(Supplied data)

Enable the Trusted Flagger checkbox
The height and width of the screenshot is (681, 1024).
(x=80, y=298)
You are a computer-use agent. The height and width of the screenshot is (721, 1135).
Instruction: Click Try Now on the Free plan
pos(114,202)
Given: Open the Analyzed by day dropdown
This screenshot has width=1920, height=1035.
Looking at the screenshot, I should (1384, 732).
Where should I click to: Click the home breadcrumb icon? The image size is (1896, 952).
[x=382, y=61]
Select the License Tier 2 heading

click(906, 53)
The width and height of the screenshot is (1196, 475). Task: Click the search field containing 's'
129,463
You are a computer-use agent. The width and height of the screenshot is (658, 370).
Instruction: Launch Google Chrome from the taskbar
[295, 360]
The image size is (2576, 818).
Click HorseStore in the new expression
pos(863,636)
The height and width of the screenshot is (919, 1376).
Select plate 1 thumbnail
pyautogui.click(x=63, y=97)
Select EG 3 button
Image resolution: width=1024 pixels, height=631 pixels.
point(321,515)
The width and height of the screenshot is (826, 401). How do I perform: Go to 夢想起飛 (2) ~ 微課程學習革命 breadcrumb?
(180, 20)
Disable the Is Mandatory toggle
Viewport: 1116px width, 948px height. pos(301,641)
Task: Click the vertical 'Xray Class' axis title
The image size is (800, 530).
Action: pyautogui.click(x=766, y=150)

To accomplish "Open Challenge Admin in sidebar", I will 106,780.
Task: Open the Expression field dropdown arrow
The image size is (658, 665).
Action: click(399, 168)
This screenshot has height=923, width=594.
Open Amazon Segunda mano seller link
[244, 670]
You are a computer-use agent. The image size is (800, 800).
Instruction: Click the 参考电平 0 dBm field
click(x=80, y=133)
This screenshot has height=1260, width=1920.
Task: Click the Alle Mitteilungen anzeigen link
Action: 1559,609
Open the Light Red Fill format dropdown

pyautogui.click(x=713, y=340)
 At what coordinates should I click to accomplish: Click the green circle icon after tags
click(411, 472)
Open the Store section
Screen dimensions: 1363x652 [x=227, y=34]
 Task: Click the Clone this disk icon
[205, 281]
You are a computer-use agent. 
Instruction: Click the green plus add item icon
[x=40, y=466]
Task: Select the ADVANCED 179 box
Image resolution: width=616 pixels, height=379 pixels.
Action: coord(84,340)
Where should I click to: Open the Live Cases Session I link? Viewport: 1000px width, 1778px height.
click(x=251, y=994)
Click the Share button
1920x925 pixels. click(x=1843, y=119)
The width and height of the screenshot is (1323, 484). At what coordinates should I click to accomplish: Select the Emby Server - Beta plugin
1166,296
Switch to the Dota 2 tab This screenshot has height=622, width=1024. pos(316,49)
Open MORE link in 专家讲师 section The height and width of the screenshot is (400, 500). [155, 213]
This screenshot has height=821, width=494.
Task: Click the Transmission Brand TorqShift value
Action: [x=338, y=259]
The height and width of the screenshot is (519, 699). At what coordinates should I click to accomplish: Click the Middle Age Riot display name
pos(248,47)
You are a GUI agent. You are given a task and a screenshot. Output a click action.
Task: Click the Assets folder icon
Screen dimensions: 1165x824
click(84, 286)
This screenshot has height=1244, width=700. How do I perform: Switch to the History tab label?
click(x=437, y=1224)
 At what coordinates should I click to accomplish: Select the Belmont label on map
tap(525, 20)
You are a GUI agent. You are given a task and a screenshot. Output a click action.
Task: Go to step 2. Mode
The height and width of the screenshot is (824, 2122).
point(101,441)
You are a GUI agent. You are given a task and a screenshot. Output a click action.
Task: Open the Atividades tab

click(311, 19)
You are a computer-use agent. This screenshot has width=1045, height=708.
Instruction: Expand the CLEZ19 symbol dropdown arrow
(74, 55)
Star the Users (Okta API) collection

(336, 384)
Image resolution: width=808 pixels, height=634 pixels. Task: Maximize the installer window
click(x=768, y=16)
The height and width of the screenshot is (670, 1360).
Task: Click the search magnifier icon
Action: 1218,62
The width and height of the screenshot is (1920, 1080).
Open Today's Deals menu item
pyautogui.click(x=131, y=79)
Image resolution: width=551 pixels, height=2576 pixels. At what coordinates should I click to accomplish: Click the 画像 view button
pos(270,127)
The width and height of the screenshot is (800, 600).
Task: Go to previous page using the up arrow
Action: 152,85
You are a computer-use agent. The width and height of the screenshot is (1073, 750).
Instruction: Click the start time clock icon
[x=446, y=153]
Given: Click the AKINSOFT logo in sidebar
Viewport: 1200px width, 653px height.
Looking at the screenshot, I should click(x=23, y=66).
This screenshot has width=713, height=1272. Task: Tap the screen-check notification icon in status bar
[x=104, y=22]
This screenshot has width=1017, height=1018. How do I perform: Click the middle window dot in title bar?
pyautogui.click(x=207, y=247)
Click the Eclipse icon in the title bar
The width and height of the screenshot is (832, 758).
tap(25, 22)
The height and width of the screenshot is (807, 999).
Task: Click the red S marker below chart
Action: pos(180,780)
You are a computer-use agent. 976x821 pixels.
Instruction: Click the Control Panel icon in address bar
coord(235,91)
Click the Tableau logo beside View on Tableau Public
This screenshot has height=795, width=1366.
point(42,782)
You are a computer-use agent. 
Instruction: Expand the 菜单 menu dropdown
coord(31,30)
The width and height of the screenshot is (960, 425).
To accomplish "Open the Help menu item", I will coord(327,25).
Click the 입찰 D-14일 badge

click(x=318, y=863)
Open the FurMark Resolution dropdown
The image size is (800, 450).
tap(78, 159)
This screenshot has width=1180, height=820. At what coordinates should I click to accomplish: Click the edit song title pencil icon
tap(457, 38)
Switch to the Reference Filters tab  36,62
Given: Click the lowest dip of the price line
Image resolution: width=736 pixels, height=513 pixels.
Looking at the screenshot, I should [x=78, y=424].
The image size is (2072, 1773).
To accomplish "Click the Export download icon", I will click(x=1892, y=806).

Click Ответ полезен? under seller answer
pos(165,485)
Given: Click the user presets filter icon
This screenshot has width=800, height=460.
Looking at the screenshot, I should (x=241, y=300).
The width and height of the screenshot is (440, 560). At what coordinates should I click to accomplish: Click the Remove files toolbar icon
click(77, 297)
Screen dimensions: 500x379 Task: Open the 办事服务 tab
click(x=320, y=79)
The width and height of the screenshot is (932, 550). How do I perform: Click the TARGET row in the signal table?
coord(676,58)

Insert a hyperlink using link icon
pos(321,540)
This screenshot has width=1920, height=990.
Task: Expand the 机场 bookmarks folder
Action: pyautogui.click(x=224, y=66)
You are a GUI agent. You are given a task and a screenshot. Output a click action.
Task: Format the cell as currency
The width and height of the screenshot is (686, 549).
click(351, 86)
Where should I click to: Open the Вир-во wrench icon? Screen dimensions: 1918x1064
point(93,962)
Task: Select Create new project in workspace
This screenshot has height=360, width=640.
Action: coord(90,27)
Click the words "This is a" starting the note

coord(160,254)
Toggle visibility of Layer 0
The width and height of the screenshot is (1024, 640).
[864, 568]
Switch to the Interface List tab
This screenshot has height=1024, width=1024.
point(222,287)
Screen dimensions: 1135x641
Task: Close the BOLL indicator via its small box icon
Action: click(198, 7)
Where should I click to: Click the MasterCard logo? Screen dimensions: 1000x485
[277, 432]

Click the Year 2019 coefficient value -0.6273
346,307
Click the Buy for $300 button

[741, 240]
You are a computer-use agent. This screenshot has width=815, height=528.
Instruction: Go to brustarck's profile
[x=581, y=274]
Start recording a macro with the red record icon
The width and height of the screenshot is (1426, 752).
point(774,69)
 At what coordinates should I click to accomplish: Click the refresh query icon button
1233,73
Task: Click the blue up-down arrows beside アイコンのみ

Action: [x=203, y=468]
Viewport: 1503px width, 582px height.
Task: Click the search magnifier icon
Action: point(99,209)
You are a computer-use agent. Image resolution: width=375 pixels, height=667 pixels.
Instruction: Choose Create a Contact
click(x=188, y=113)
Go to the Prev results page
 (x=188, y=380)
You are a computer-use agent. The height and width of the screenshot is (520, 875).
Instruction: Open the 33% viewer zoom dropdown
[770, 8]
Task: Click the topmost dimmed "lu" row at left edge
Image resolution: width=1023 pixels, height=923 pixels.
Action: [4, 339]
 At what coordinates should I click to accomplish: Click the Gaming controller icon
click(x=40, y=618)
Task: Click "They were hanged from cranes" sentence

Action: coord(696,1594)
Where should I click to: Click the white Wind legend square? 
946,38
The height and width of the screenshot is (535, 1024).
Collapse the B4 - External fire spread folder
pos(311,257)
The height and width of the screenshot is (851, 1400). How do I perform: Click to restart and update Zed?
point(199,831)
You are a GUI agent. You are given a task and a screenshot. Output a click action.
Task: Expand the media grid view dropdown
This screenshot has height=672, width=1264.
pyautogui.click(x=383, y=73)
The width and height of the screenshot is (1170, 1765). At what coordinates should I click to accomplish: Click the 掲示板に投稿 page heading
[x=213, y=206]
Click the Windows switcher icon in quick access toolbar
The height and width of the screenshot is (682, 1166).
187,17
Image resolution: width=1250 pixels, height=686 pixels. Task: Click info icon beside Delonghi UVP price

(End Supplied data)

_Exercise_
Check each line above for the word "computer", and copy the lines where it appears.

_Answer to this task_
You are a computer-use agent. The height and width of the screenshot is (721, 1135).
You are a computer-use agent. The width and height of the screenshot is (658, 370).
You are a computer-use agent. The image size is (800, 800).
You are a computer-use agent. 
You are a computer-use agent. This screenshot has width=1045, height=708.
You are a computer-use agent. The width and height of the screenshot is (1073, 750).
You are a computer-use agent. 976x821 pixels.
You are a computer-use agent. 
You are a computer-use agent. This screenshot has width=815, height=528.
You are a computer-use agent. Image resolution: width=375 pixels, height=667 pixels.
You are a computer-use agent. The height and width of the screenshot is (520, 875).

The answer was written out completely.